One possibility is to go through concentration inequalities. For example, if the variables are bounded, as in your question, then by the Hoeffding inequality, for any $\varepsilon>0$, $$ \mathrm P\left(\left| (\overline{X^m})_m - \mathrm E[X^m]\right|>\varepsilon\right)\le e^{-C \varepsilon^2 m} $$ with some $C>0$. Using the Borel-Cantelli lemma, we easily get $(1)$.
Another possibility is, as I commented, to deduce the uniform convergence $$ \sup_m \left| (\overline{X^m})_n - \mathrm E[X^m]\right|\to 0, n\to \infty,\tag{2} $$ from the uniform law of large numbers. However, it seems unlikely that the almost sure convergence can be shown this way; I will only outline the convergence in probability.
Let $F^m$ be the cdf of $X^m$ and $Q^m(t) = \sup\{x\in \mathbb R: F^m(x)<t\}, t\in(0,1)$, be its quasi-inverse (quantile function). Then, as it is well known, $X^m \overset{d}{=} Q^m(U)$, where $U$ is a uniform $[0,1]$ variable. Therefore, $$ (\overline{X^m})_n \overset{d}{=} \frac1n \sum_{k=1}^n Q^m(U_k), $$ where $U_1,U_2,\dots$ are iid uniform $[0,1]$ variables. Also it follows from the weak convergence of $X^m\to X^0$ that $Q^m\to Q^0$ pointwise in the continuity points of $Q^0$, hence, almost everywhere on $(0,1)$.

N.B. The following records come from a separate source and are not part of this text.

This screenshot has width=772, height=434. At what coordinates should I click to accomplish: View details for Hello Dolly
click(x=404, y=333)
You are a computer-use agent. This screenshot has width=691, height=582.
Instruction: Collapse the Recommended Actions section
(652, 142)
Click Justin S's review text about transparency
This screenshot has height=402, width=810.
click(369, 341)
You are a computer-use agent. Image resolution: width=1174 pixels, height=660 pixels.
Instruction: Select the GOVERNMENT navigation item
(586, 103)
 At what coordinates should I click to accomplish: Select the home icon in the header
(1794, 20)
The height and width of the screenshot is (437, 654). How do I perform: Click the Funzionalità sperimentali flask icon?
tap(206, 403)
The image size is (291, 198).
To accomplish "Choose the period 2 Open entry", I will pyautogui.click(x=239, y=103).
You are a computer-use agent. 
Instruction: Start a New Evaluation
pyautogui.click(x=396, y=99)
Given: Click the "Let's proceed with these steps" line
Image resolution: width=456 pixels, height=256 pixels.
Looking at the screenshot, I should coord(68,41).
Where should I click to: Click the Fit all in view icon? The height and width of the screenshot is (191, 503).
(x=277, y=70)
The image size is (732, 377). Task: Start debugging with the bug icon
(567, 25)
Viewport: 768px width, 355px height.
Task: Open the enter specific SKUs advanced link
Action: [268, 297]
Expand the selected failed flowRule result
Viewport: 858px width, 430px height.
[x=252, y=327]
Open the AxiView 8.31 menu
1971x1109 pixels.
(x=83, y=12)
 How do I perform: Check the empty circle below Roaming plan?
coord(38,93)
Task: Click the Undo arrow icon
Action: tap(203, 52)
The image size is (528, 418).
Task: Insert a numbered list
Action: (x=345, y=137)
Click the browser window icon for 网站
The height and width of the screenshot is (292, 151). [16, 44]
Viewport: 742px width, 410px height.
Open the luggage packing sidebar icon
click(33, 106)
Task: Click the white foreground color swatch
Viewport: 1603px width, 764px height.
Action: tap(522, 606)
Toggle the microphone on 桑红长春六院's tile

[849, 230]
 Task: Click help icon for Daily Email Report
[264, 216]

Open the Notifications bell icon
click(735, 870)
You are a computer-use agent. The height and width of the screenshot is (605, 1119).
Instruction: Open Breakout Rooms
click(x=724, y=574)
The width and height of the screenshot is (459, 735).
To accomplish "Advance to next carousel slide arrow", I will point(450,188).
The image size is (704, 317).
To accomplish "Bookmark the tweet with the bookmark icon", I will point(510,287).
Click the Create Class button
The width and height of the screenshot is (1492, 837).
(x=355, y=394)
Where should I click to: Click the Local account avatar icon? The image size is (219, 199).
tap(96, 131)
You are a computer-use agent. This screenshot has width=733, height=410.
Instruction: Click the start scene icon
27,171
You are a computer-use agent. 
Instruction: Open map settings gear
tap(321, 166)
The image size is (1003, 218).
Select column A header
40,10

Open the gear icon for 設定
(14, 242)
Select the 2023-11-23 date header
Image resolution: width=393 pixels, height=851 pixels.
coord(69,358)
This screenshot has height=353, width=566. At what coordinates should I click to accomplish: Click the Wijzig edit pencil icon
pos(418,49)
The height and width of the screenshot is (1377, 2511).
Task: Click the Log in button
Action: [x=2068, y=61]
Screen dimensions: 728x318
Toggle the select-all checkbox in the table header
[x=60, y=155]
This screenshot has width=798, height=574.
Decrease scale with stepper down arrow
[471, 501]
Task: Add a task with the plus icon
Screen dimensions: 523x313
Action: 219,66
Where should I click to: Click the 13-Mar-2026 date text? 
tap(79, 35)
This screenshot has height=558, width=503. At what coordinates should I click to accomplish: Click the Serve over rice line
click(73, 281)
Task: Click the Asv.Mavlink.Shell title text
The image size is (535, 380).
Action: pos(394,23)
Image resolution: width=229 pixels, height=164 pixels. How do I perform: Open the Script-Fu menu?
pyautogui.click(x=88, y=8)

Now let $\Theta = \{m^{-1}, m\ge 1\}\cup \{0\}$ and set $f(t,m^{-1}) = Q^m(t)$, $m\ge 1$, $f(t,0) = Q^0(t)$. Then, as is explained above, $f(t,\theta)$ is continuous in $\theta$ for almost all $t$ (modulo the distribution of $U$). Therefore, assuming existence of integrable majorant of $f(U,m^{-1})=Q^m(U)$ (which is easily seen to be equivalent to uniform integrability of $X^m$), we get that $$ \sup_{\theta\in \Theta}\left| \frac1n \sum_{k=1}^n f(U_k,\theta) - \mathrm{E}[f(U,\theta)]\right| \to 0, n\to \infty, $$ almost surely, whence we get the convergence $(2)$ in probability (remember that we replaced $(\overline{X^m})_n$ by its distributional copy).
The convergence in probability might sound bad, but there are at least two advantages:
Only uniform integrability is required.
The approach works for any $(n_m,m\ge 1)$ such that $n_m\to\infty$, $m\to\infty$, i.e. we have $$ \left| (\overline{X^m})_{n_m} - \mathrm E[X^m]\right|\to 0, m\to \infty, $$ in probability. The first approach fails (to establish the almost sure convergence) for "small" $n_m$.